Canalization and control in automata networks: body segmentation in Drosophila melanogaster

TL;DR

This paper introduces schema redescription as a scalable method to analyze canalization in automata networks, linking micro-level logic redundancy to macro-level dynamics, with applications to biological systems like Drosophila segmentation.

Contribution

The authors develop a novel framework to quantify canalization and control in automata networks, enabling analysis of large-scale biological models and revealing new insights into their dynamics.

Findings

Uncovered dynamical modularity in automata networks.

Identified minimal control conditions and critical nodes.

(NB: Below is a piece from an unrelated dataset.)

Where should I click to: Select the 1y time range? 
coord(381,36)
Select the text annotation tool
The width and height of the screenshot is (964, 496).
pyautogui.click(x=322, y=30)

Enhanced understanding of the robustness and attractor basins in a Drosophila model.

Abstract

We present schema redescription as a methodology to characterize canalization in automata networks used to model biochemical regulation and signalling. In our formulation, canalization becomes synonymous with redundancy present in the logic of automata. This results in straightforward measures to quantify canalization in an automaton (micro-level), which is in turn integrated into a highly scalable framework to characterize the collective dynamics of large-scale automata networks (macro-level). This way, our approach provides a method to link micro- to macro-level dynamics -- a crux of complexity. Several new results ensue from this methodology: uncovering of dynamical modularity (modules in the dynamics rather than in the structure of networks), identification of minimal conditions and critical nodes to control the convergence to attractors, simulation of dynamical behaviour from incomplete information about initial conditions, and measures of macro-level canalization and robustness to perturbations. We exemplify our methodology with a well-known model of the intra- and inter cellular genetic regulation of body segmentation in Drosophila melanogaster. We use this model to show that our analysis does not contradict any previous findings. But we also obtain new knowledge about its behaviour: a better understanding of the size of its wild-type attractor basin (larger than previously thought), the identification of novel minimal conditions and critical nodes that control wild-type behaviour, and the resilience of these to stochastic interventions. Our methodology is applicable to any complex network that can be modelled using automata, but we focus on biochemical regulation and signalling, towards a better understanding of the (decentralized) control that orchestrates cellular activity -- with the ultimate goal of explaining how do cells and tissues 'compute'.